- Developer: Square
- Publisher: Square
- Designers: Nobuyuki Hoshino Hiroyuki Ito
- Programmers: Keitarou Adachi Kiyoshi Yoshii Hiroshi Nakamura
- Artists: Masaaki Miura Masanori Hoshino Takashi Tokita
- Writer: Goujin Komori
- Composer: Nobuo Uematsu
- Platform: Family Computer
- Release: JP: November 30, 1989;
- Genre: Role-playing
- Mode: Single-player

= Square's Tom Sawyer =

1989 video game

Square's Tom Sawyer (スクウェアのトム・ソーヤ, Sukuwea no Tomu Sōya) is a role-playing video game produced by Square that was released exclusively in Japan in 1989 for the Family Computer. The game is directly based on Mark Twain's renowned 1876 novel, The Adventures of Tom Sawyer, and was developed in the role-playing video game niche that made Square famous with its acclaimed Final Fantasy series of video games.

==Gameplay==

In this battle sequence, Tom and Jim fight a snake.

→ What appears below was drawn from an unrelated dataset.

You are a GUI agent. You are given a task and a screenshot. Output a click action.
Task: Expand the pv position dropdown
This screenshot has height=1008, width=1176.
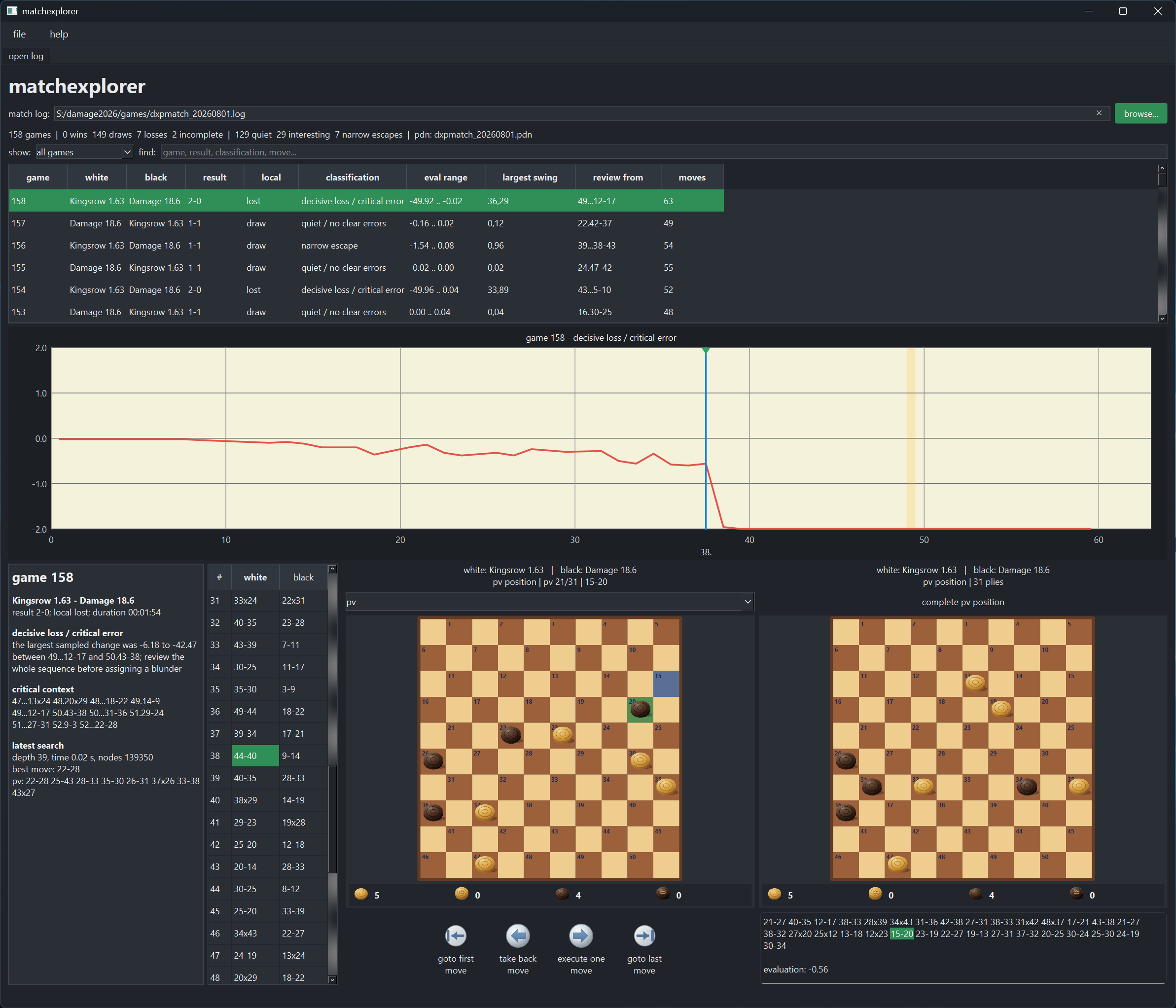click(549, 602)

Players control Tom Sawyer and his friends as they join the party, such as Jim and Huck, and they each have RPG game statistics such as health, power, and speed. Characters can choose to equip no weapons, and fight with their fists, but there are a large number of collectible items. Key cards and black magic are also present in the game. The game features an enemy that triggers the reset button on a players controller bringing them back to the title screen.

==Plot and setting==
Square's Tom Sawyer is based on Mark Twain's 19th century book "The Adventures of Tom Sawyer" and features many characters from that book. The plot takes place in 1855 on the Mississippi River in the fictional town of St. Petersburg, Missouri. The game begins with Tom Sawyer having a dream saying that in a southern location a pirate treasure is buried. Aunt Polly wakes Tom the next morning, and Tom sets out to find the treasure.

==Development==
Square's Tom Sawyer was scored by famed Final Fantasy composer Nobuo Uematsu, who is described as taking a more "scenic" approach to the game than his previous works. Artist Katsutoshi Fujioka worked on the game title as well. Around the time that Sakaguchi was writing scenarios for what would become the original Final Fantasy, Hiromichi Tanaka decided to make a game based on "Tom Sawyer" at the same time and formed a team to make it. Takashi Tokita developed some of the graphics, and designed Tom Sawyer as well, but working on the game was difficult for Square to do as teams struggled to finish both games at once, and help was given by the different teams to complete the titles.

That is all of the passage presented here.